The Senate report on the use of torture by the CIA was a nightmarish flashback to horror for those of us who have worked with Long Island’s own torture victims. Hundreds of Long Islanders were victims of torture in their homelands in Central America during the 1980s and 1990s. In my long experience of working with these men and women, many have said that they heard Americans speaking to their interrogators in the interludes between when they were tortured.
Torture was placed off-limits for Americans by the Lieber Code, America’s first comprehensive set of Laws of War, issued by President Lincoln in 1863. Francis Lieber, a German immigrant who taught at Columbia University Law School, wrote the military code that bears his name.

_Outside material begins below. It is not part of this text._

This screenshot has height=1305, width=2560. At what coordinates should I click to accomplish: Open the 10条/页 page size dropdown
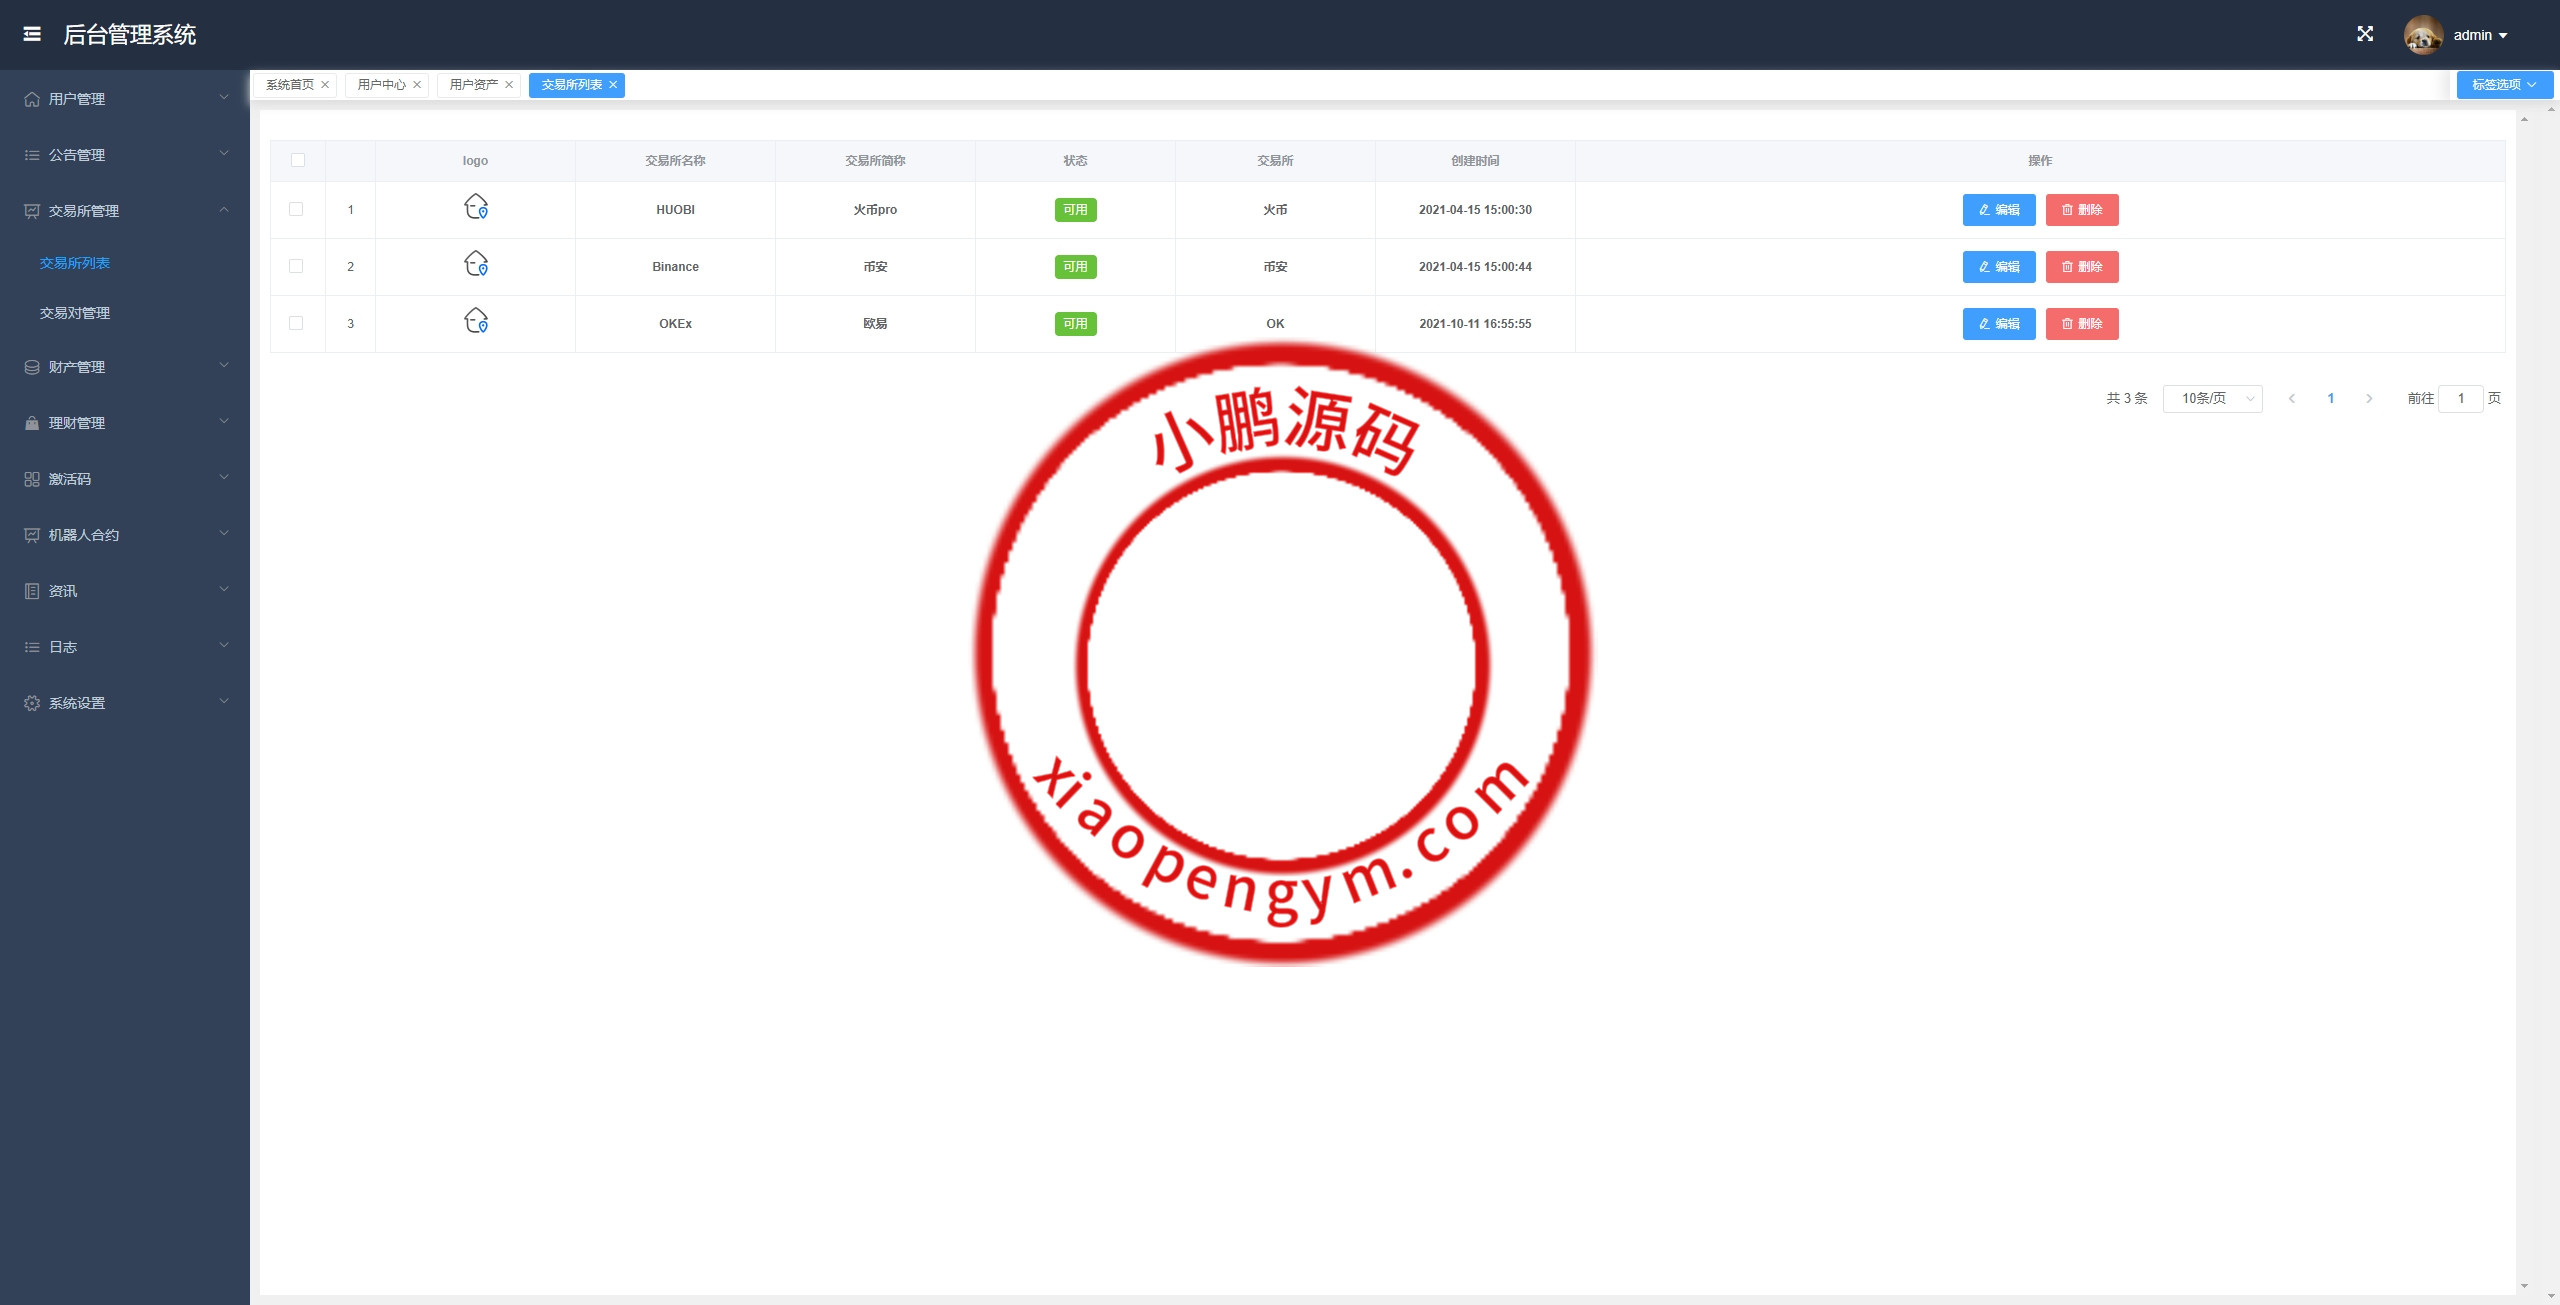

The Lieber Code banned torture both for the damage it did to its victim and to the torturer. According to Lieber, torture turned the torturer into a savage.
Under modern law, torture is banned for all uses by the Convention Against Torture. It is illegal to use torture for any purpose. I read the relevant sections of the Convention Against Torture to my law students every year so that they can never deny that they knew it is illegal.
Over the years I have worked with many torture victims here on Long Island. I recall one man who was kept awake for nearly a month. Every time he fell asleep, ice water was thrown on him. Another, a teenager, was hooked up to a car battery and shocked whenever his interrogators did not get the answer that they wanted. All the torture victims I represented told me that after a while, they just said anything that would make the pain stop.
Long Island’s immigrant targets of torture could have told the CIA that torture does not work.